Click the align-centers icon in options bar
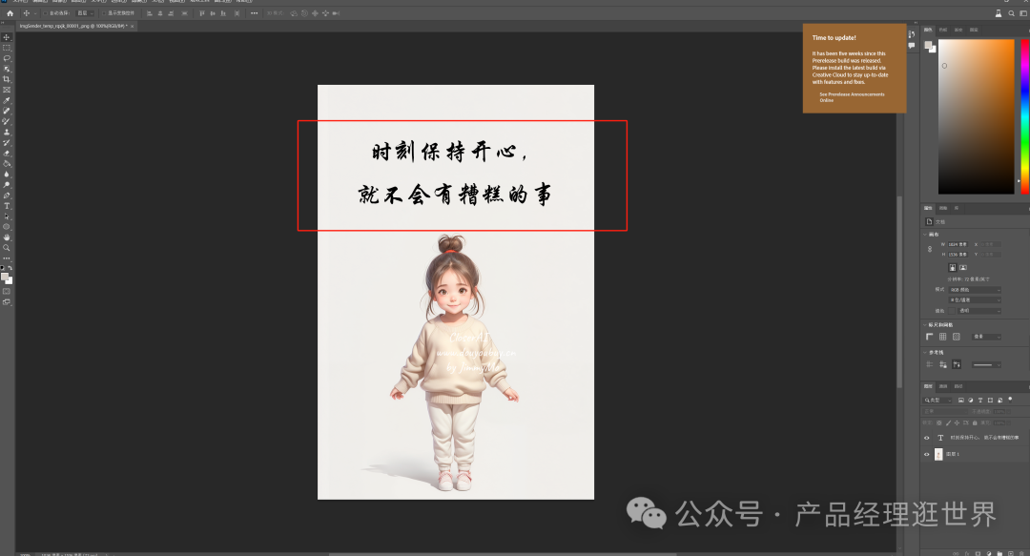The height and width of the screenshot is (556, 1030). coord(159,13)
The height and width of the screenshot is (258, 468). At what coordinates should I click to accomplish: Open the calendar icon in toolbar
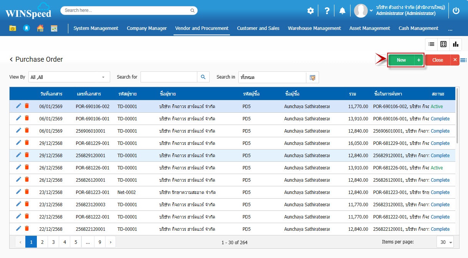point(54,28)
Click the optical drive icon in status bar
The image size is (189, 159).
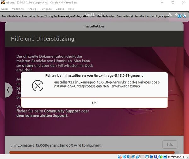pos(125,156)
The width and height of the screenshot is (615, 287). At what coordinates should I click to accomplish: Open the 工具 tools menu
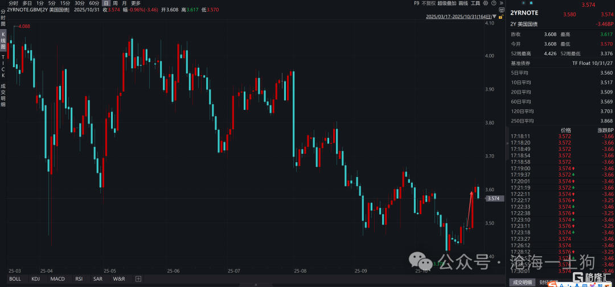tap(474, 3)
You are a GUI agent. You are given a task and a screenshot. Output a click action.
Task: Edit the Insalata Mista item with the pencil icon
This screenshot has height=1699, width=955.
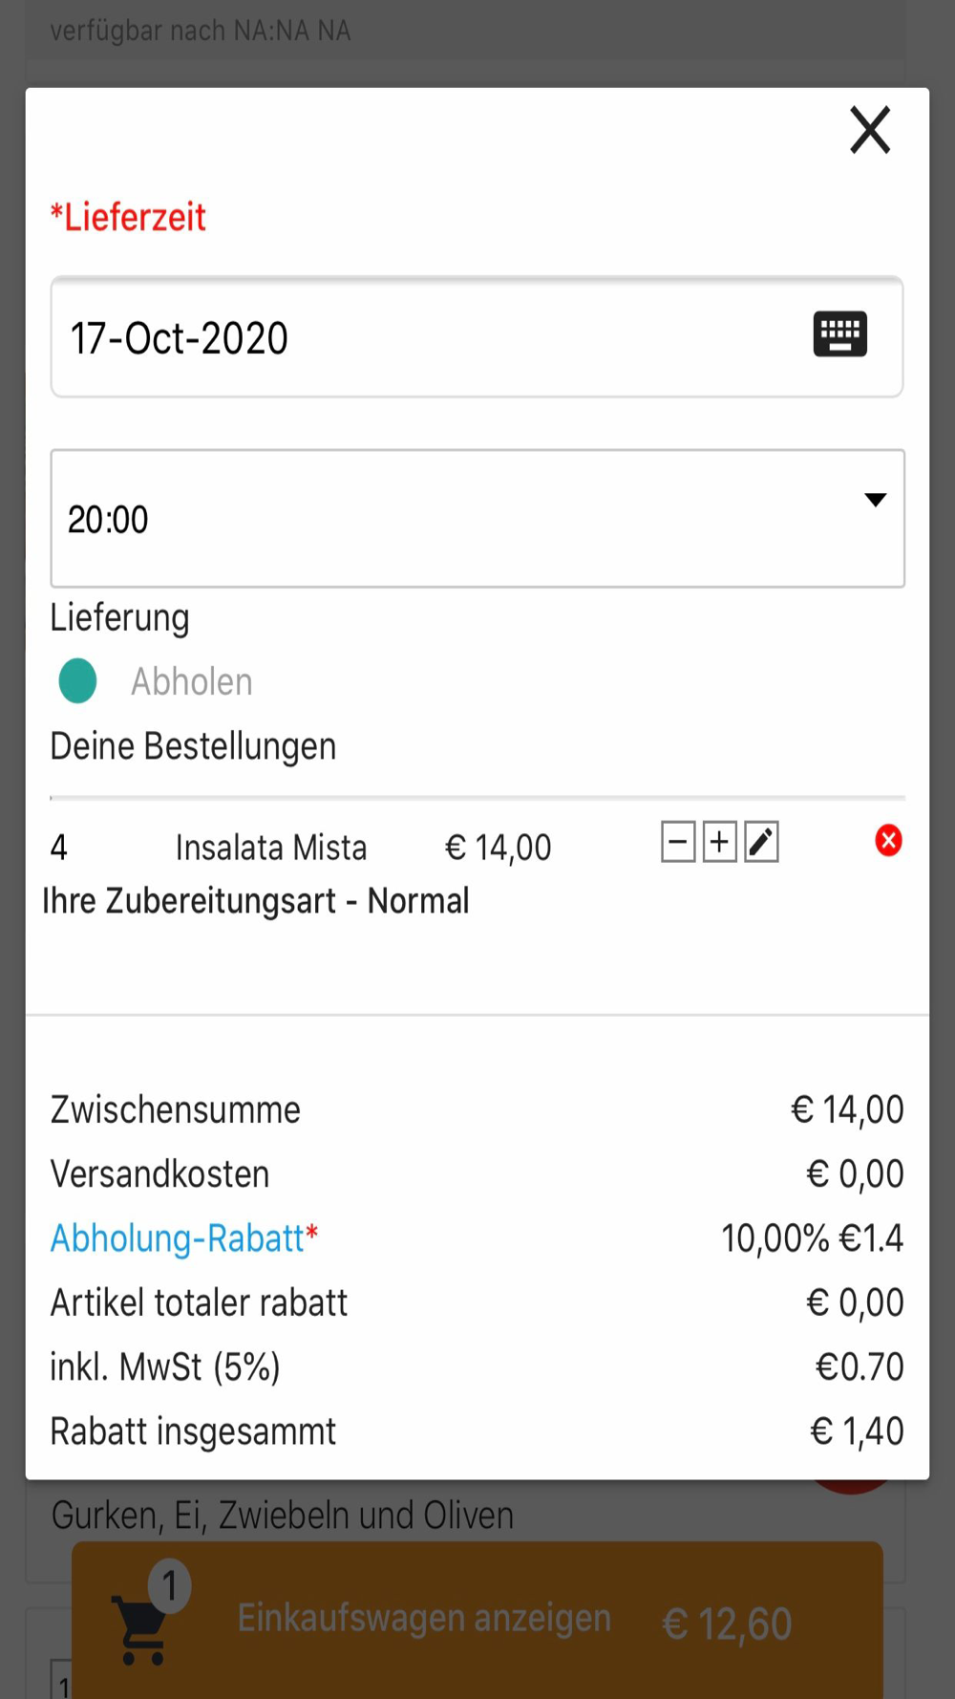pyautogui.click(x=761, y=842)
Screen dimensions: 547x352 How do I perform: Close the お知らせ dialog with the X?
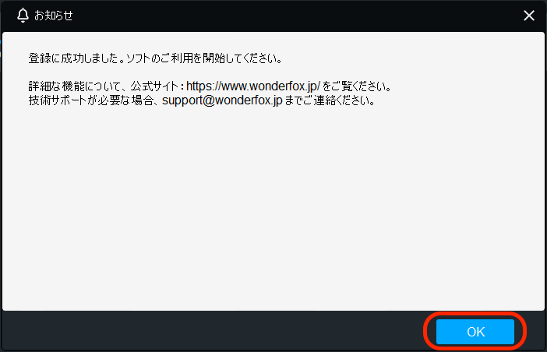(x=529, y=16)
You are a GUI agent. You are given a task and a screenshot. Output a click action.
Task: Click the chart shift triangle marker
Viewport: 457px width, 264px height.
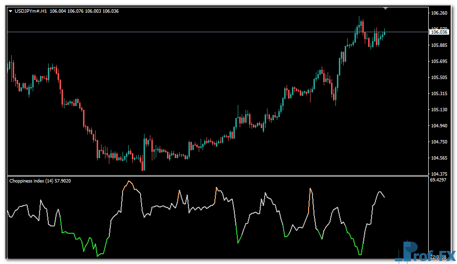click(x=386, y=8)
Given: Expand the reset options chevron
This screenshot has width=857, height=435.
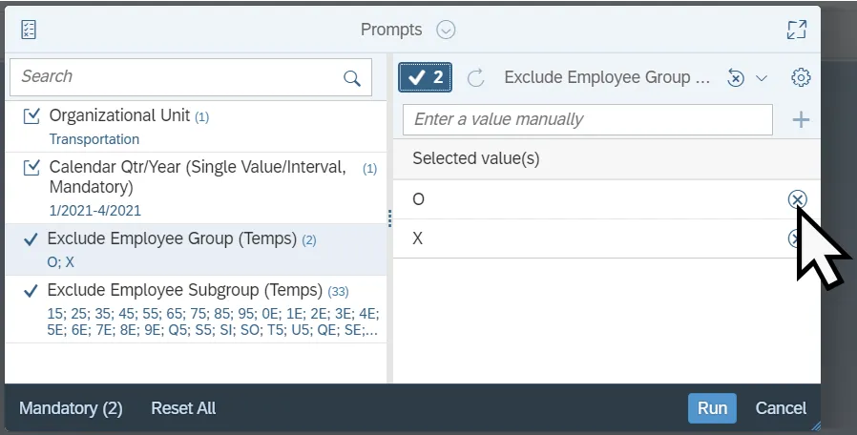Looking at the screenshot, I should (x=762, y=78).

◇ ◇ ◇

Problem to work on:
Word for word, repeat only the lines from the line containing "Viewport: 457px width, 264px height." through the end of the data, without any pictures.

Answer space:
Viewport: 457px width, 264px height.
click(x=386, y=8)
Given: Expand the reset options chevron
This screenshot has width=857, height=435.
Looking at the screenshot, I should (x=762, y=78).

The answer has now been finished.